Problem statement = Scan the material below for lines with the word "legend" and reply with how many there are, nothing else.

━━━ Exercise material

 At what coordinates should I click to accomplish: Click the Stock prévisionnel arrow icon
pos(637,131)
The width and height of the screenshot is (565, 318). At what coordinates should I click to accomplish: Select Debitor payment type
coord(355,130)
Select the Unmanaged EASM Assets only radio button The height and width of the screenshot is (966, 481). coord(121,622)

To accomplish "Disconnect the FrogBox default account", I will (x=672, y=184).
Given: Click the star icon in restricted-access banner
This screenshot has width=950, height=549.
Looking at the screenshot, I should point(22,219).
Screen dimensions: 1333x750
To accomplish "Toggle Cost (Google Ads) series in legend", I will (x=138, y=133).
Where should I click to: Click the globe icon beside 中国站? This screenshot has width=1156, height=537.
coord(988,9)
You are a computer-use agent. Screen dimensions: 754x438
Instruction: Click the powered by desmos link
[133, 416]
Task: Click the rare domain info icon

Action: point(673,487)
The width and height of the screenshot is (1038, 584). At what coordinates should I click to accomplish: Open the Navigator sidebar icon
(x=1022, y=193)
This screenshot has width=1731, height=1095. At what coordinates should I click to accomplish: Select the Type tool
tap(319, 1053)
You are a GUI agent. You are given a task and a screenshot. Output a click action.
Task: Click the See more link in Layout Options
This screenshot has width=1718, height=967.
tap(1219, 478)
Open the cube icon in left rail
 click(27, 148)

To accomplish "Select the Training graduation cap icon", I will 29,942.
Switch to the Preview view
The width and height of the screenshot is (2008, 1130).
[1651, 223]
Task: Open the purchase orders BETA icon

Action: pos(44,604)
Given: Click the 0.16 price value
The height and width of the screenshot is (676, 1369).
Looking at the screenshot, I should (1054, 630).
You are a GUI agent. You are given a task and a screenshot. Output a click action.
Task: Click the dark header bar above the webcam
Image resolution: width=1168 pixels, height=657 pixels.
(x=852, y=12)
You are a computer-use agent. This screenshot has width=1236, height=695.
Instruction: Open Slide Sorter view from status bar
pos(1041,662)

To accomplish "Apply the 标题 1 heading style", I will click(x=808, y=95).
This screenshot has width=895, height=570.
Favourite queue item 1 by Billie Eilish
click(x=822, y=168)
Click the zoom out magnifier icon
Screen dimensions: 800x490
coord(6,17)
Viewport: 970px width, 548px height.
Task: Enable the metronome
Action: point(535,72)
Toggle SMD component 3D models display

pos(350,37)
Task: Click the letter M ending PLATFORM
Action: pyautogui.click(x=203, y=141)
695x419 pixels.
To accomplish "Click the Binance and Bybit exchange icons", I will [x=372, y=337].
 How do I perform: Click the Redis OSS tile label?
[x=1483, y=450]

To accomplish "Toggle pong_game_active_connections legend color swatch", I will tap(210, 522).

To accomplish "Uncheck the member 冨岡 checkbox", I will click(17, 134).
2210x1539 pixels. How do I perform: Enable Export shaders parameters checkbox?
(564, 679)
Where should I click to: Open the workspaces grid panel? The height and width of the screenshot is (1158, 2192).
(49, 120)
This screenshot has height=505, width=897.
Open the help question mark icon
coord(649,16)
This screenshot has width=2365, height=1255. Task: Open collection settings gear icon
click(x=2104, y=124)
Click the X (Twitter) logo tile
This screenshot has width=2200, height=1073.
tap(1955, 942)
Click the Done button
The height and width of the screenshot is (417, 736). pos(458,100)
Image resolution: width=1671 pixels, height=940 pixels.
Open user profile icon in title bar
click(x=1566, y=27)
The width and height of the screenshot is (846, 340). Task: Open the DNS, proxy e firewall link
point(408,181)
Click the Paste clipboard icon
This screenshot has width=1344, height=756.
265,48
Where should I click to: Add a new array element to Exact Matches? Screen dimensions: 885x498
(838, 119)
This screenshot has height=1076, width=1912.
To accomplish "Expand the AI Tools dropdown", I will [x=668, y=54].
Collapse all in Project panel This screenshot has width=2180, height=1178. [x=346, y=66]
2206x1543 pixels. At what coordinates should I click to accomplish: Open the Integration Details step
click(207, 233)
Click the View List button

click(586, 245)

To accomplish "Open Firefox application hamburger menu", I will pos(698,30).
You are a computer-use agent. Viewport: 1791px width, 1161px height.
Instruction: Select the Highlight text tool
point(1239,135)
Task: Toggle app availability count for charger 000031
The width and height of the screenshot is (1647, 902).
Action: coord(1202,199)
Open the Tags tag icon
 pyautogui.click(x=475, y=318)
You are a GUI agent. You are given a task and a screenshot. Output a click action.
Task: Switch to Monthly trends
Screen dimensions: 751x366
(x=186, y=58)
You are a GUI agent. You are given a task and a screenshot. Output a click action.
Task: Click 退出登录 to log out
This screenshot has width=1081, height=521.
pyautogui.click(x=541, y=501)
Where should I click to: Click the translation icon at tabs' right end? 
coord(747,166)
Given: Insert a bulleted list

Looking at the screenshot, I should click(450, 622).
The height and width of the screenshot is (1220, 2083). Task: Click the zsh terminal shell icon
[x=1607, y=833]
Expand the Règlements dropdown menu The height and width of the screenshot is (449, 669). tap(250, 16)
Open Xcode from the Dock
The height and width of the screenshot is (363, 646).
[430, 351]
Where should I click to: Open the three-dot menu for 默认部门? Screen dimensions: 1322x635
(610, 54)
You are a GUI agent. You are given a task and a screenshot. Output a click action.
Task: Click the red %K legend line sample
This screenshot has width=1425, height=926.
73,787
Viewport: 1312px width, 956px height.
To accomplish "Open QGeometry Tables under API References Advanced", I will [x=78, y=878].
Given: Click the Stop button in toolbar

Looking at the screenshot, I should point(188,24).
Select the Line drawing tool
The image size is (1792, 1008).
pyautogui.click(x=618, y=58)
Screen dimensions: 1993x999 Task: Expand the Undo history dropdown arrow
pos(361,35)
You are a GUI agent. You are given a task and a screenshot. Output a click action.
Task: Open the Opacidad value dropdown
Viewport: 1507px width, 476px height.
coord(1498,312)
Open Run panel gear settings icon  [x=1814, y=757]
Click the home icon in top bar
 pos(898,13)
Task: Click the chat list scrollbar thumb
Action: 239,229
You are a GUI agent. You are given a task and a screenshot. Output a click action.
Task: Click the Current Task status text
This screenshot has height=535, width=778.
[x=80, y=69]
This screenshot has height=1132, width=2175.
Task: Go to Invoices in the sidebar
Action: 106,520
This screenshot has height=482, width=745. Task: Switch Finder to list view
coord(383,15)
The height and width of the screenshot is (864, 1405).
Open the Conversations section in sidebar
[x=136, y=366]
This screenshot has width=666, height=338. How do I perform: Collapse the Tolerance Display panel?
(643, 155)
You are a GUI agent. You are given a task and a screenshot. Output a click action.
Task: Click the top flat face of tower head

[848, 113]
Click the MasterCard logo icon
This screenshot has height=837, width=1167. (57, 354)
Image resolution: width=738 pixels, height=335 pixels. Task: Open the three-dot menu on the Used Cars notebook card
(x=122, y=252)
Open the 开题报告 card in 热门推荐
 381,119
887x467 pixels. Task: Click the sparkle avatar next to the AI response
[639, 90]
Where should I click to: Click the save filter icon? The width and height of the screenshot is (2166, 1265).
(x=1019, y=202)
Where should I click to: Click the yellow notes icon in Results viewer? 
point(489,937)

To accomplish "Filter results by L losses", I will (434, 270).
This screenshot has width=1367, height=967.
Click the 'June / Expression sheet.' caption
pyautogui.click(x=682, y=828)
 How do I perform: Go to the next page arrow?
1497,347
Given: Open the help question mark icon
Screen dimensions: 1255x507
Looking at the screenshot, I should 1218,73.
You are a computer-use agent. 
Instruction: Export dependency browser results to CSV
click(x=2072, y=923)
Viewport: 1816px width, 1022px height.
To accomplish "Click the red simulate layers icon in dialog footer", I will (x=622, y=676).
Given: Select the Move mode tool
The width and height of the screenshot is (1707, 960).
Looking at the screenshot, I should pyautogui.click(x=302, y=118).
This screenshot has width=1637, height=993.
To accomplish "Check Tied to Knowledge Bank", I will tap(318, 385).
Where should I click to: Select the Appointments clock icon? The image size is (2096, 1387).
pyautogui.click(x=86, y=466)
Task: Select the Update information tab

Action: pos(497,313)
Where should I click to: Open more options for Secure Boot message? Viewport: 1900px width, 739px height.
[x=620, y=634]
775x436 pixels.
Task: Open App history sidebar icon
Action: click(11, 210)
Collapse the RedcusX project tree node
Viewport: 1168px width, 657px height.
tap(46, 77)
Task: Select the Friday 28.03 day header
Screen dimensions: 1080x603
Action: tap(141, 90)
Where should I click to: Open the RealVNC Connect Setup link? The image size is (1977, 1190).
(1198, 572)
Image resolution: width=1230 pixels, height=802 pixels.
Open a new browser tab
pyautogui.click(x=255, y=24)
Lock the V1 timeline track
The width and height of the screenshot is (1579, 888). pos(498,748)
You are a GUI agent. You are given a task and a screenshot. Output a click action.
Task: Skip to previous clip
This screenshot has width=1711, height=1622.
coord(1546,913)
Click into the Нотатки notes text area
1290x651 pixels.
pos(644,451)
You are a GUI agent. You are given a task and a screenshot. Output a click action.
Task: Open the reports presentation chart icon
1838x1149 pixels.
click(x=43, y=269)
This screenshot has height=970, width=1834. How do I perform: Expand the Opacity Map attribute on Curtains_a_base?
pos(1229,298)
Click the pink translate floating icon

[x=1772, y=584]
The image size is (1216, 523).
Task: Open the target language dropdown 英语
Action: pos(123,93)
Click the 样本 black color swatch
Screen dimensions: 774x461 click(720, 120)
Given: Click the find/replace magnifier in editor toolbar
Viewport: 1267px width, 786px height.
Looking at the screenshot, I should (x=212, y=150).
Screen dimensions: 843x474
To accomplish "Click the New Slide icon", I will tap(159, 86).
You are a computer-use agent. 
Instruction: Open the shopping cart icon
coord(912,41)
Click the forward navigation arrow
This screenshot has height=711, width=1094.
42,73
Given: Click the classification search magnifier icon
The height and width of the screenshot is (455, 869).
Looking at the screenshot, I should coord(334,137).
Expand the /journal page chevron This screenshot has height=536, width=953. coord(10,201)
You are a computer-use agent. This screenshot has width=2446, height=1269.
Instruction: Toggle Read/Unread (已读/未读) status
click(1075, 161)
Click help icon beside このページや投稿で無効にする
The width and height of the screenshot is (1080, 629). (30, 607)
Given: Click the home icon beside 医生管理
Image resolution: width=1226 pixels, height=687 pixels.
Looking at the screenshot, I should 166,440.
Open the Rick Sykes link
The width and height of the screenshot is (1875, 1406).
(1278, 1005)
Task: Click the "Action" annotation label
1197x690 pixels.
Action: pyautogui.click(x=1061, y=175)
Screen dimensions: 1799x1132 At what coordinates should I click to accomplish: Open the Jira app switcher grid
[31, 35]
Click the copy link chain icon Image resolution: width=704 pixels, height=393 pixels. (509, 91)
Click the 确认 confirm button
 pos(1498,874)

━━━━━━

Result below = 3